(Collected data)
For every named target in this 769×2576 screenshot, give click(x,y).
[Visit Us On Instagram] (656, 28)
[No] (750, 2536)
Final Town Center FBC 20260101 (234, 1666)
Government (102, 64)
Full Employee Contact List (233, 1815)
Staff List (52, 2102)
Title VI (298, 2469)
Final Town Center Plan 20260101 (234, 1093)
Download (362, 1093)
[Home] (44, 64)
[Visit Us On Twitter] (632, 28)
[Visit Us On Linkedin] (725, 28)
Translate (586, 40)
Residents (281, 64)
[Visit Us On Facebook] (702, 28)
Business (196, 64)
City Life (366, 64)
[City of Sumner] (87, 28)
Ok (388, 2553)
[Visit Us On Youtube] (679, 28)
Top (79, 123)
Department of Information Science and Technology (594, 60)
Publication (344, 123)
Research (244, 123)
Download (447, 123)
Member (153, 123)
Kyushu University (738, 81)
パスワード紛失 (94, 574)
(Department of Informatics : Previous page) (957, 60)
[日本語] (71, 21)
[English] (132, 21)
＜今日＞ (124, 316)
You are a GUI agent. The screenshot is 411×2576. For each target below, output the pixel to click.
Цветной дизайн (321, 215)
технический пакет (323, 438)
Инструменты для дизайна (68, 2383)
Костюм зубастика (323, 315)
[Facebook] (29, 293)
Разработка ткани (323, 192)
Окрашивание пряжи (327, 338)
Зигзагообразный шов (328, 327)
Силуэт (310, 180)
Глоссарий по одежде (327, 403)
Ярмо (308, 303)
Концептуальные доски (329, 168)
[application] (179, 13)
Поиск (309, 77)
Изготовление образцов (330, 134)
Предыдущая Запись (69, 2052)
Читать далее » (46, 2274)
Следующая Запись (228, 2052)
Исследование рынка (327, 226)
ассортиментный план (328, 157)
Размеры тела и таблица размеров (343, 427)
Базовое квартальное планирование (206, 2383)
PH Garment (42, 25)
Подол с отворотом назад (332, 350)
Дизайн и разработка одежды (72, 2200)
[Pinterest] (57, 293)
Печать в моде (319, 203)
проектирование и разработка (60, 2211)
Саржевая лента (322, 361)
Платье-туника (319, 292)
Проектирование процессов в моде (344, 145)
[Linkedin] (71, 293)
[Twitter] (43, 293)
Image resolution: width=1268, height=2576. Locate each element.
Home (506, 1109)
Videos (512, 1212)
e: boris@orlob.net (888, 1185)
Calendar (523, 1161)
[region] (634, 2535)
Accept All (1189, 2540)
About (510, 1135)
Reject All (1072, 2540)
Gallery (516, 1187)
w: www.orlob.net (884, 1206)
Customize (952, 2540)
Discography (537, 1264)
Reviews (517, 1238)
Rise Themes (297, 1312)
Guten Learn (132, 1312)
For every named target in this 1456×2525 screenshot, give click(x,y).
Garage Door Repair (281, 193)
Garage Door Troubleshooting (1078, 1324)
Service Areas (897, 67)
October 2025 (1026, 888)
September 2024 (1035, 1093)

◆ **WORK ORDER**: An accurate, complete transcription of the records above is needed.

◆ **OUTPUT OF THE TASK**:
For every named target in this 769×2576 screenshot, give click(x,y).
[Visit Us On Instagram] (656, 28)
[No] (750, 2536)
Final Town Center FBC 20260101 (234, 1666)
Government (102, 64)
Full Employee Contact List (233, 1815)
Staff List (52, 2102)
Title VI (298, 2469)
Final Town Center Plan 20260101 (234, 1093)
Download (362, 1093)
[Home] (44, 64)
[Visit Us On Twitter] (632, 28)
[Visit Us On Linkedin] (725, 28)
Translate (586, 40)
Residents (281, 64)
[Visit Us On Facebook] (702, 28)
Business (196, 64)
City Life (366, 64)
[City of Sumner] (87, 28)
Ok (388, 2553)
[Visit Us On Youtube] (679, 28)
Top (79, 123)
Department of Information Science and Technology (594, 60)
Publication (344, 123)
Research (244, 123)
Download (447, 123)
Member (153, 123)
Kyushu University (738, 81)
パスワード紛失 (94, 574)
(Department of Informatics : Previous page) (957, 60)
[日本語] (71, 21)
[English] (132, 21)
＜今日＞ (124, 316)
You are a GUI agent. The screenshot is 411×2576. For each target below, output the pixel to click.
Цветной дизайн (321, 215)
технический пакет (323, 438)
Инструменты для дизайна (68, 2383)
Костюм зубастика (323, 315)
[Facebook] (29, 293)
Разработка ткани (323, 192)
Окрашивание пряжи (327, 338)
Зигзагообразный шов (328, 327)
Силуэт (310, 180)
Глоссарий по одежде (327, 403)
Ярмо (308, 303)
Концептуальные доски (329, 168)
[application] (179, 13)
Поиск (309, 77)
Изготовление образцов (330, 134)
Предыдущая Запись (69, 2052)
Читать далее » (46, 2274)
Следующая Запись (228, 2052)
Исследование рынка (327, 226)
ассортиментный план (328, 157)
Размеры тела и таблица размеров (343, 427)
Базовое квартальное планирование (206, 2383)
PH Garment (42, 25)
Подол с отворотом назад (332, 350)
Дизайн и разработка одежды (72, 2200)
[Pinterest] (57, 293)
Печать в моде (319, 203)
проектирование и разработка (60, 2211)
Саржевая лента (322, 361)
Платье-туника (319, 292)
Проектирование процессов в моде (344, 145)
[Linkedin] (71, 293)
[Twitter] (43, 293)
Image resolution: width=1268, height=2576. Locate each element.
Home (506, 1109)
Videos (512, 1212)
e: boris@orlob.net (888, 1185)
Calendar (523, 1161)
[region] (634, 2535)
Accept All (1189, 2540)
About (510, 1135)
Reject All (1072, 2540)
Gallery (516, 1187)
w: www.orlob.net (884, 1206)
Customize (952, 2540)
Discography (537, 1264)
Reviews (517, 1238)
Rise Themes (297, 1312)
Guten Learn (132, 1312)
For every named target in this 1456×2525 screenshot, give click(x,y).
Garage Door Repair (281, 193)
Garage Door Troubleshooting (1078, 1324)
Service Areas (897, 67)
October 2025 (1026, 888)
September 2024 (1035, 1093)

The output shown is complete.